Top of The data
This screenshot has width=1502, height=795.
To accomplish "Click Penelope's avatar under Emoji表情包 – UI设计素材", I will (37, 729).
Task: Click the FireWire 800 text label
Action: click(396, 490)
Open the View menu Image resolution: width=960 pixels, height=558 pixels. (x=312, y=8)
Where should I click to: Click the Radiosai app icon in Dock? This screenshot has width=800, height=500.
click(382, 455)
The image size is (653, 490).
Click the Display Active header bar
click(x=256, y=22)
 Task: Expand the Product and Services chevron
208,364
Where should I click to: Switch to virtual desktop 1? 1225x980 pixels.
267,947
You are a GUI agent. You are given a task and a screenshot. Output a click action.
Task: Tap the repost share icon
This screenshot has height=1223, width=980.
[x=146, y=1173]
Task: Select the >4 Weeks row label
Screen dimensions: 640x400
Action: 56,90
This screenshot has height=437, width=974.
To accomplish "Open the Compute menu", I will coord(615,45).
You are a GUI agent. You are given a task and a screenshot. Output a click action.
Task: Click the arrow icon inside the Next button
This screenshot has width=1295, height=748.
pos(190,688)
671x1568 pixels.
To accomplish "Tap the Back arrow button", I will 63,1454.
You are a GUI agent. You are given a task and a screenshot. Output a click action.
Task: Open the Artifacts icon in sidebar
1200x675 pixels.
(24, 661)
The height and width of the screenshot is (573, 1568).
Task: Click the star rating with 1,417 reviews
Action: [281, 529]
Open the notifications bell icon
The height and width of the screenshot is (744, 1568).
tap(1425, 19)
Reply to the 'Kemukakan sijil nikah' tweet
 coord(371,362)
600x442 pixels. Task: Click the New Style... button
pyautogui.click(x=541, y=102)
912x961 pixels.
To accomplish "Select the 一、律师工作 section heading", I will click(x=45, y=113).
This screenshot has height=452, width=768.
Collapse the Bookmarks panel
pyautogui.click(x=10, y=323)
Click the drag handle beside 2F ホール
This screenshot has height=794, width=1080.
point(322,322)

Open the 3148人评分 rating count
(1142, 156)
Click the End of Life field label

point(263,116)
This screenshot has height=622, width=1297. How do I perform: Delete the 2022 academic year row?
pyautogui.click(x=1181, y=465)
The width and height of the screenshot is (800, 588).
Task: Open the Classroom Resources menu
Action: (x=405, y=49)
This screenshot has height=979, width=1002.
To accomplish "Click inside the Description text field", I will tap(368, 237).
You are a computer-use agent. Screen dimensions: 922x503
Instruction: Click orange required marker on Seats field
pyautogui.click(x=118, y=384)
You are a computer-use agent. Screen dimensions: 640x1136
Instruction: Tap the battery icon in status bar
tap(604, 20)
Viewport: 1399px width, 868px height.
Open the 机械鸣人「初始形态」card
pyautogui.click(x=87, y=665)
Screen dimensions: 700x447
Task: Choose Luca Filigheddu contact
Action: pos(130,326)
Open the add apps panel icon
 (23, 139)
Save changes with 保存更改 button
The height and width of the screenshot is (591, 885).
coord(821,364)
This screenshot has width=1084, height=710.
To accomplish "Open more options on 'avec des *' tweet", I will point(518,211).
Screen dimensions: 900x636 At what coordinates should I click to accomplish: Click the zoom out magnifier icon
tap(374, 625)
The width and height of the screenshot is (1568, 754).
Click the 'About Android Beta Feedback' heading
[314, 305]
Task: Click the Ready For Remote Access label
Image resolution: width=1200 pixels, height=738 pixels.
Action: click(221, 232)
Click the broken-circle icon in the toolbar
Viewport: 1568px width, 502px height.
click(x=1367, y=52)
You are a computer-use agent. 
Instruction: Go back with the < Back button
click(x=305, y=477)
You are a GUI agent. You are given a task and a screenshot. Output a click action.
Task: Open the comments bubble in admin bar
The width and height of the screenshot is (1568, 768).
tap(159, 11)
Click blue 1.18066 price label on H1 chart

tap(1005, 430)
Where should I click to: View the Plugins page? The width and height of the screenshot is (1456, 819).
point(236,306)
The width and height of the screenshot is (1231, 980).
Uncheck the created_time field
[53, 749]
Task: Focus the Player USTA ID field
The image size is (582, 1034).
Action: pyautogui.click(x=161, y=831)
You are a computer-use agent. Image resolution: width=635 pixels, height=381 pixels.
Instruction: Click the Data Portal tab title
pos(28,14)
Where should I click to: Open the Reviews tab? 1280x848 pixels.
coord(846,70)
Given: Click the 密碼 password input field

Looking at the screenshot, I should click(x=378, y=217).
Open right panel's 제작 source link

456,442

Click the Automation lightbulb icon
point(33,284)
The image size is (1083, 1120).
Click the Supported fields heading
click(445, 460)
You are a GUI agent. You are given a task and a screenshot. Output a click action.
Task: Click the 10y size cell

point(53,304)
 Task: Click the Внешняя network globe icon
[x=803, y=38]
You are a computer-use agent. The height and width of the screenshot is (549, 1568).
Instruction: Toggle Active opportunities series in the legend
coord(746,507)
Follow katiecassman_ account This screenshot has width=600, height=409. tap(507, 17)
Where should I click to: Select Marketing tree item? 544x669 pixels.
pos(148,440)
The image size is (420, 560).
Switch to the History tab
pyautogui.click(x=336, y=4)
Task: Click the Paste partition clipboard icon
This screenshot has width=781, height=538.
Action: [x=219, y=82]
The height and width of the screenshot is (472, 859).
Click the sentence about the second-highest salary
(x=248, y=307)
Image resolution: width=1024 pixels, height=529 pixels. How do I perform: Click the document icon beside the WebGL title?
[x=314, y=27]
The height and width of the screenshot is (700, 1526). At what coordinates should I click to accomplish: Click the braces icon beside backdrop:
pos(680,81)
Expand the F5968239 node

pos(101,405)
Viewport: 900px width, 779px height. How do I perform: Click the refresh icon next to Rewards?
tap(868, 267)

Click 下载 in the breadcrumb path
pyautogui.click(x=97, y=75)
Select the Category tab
Bottom of The data
Instructions for the task
Reproduce each line of the records in which the string "computer" appears.

The answer
You are a computer-use agent. Screen dimensions: 922x503
You are a computer-use agent. Screen dimensions: 640x1136
You are a computer-use agent. 
You are a computer-use agent. Image resolution: width=635 pixels, height=381 pixels.
You are a computer-use agent. The height and width of the screenshot is (549, 1568).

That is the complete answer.